LWN 178253: 内核中的 “优先级继承（Priority Inheritance）”

Wang Chen 创作于 2019/10/29

了解更多有关 “LWN 中文翻译计划”，请点击这里

原文：Priority inheritance in the kernel 原创：By Jonathan Corbet @ Apr. 3, 2006 翻译：By unicornx 校对：By Lingjie Li

Imagine a system with two processes running, one at high priority and the other at a much lower priority. These processes share resources which are protected by locks. At some point, the low-priority process manages to run and obtains a lock for one of those resources. If the high-priority process then attempts to obtain the same lock, it will have to wait. Essentially, the low-priority process has trumped the high-priority process, at least for as long as it holds the contended lock.

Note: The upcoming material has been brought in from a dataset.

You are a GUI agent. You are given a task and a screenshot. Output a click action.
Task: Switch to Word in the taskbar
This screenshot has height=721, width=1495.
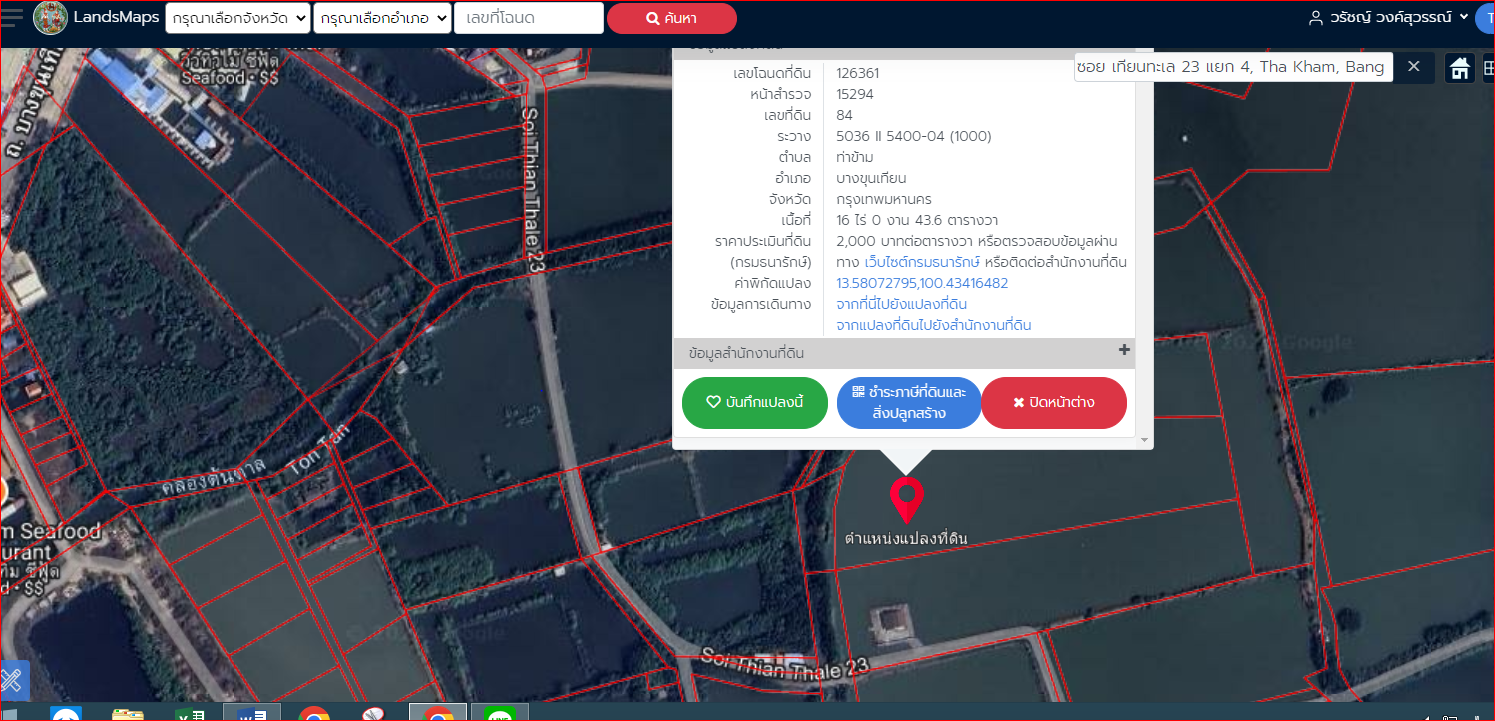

想象一个系统中当前运行着两个进程，一个优先级高一些，另一个优先级低一些。这两个进程都会访问同一份受锁保护的资源（译者注，即一段被锁保护的临界区）。假设低优先级的进程先获得了锁。则当高优先级进程再尝试获取相同的锁时，就必须等待。也就是说，除非低优先级的进程放弃了那把锁，否则高优先级的进程是无法继续运行的。

Now imagine a third process, one which uses a lot of processor time, and which has a priority between the other two. If that process starts to crank, it will push the low-priority process out of the CPU indefinitely. As a result, the third process can keep the highest-priority process out of the CPU indefinitely.

假设此时出现第三个进程，它是一个计算密集型的进程，并且其优先级处于以上两个进程之间。如果该进程抢占了处理器，则低优先级的进程将被无限期地挂起。最终我们看到的现象是，第三个进程（中优先级）将高优先级的那个进程无限期地排斥在处理器之外（无法运行）。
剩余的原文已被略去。